**WHAT TO DO:** Which lines of the entries hold the string "agent"? Copy each one.

• • • • • • •

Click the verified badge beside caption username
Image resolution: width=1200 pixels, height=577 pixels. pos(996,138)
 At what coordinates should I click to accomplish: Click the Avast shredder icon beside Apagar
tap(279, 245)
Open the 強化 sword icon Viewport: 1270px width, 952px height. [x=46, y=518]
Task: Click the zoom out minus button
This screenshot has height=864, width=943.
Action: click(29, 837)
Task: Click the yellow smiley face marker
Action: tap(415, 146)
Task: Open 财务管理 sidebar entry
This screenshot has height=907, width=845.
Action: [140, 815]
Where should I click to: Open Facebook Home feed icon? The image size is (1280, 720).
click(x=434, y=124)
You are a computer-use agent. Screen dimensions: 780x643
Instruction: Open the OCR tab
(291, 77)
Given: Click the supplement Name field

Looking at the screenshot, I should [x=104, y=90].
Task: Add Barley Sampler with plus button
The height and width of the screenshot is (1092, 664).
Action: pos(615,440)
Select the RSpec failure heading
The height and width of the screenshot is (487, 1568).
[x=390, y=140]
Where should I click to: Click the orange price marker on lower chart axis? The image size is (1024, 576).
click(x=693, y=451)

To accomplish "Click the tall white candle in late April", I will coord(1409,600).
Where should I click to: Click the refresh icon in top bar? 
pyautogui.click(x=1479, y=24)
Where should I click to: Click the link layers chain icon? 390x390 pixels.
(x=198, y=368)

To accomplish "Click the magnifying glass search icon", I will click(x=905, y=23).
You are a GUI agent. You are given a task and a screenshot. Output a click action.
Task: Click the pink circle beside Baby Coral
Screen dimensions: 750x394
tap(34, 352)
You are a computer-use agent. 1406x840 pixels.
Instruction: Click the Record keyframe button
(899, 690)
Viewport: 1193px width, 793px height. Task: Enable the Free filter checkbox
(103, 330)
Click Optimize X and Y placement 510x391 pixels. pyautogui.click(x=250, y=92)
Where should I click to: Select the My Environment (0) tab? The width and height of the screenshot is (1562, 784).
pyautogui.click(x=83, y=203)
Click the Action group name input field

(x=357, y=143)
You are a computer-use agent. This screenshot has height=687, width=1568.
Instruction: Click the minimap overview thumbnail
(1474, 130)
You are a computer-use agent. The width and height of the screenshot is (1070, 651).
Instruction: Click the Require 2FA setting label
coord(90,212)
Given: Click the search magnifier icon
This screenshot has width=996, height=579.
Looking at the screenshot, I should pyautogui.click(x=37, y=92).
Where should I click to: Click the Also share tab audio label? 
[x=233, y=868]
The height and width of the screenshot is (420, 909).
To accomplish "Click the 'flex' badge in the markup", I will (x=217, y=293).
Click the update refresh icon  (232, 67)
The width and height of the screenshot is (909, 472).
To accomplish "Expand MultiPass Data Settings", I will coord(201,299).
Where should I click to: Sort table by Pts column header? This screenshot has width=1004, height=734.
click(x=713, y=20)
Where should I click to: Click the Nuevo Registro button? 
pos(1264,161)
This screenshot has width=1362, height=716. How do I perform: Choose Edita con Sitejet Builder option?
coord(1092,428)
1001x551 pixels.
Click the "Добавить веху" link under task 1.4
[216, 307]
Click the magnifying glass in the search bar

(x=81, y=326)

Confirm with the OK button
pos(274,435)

• • • • • • •

**RESULT FOR THIS EXERCISE:**
You are a computer-use agent. Screen dimensions: 780x643
You are a GUI agent. You are given a task and a screenshot. Output a click action.
You are a computer-use agent. 1406x840 pixels.
You are a computer-use agent. This screenshot has height=687, width=1568.
You are a computer-use agent. The width and height of the screenshot is (1070, 651).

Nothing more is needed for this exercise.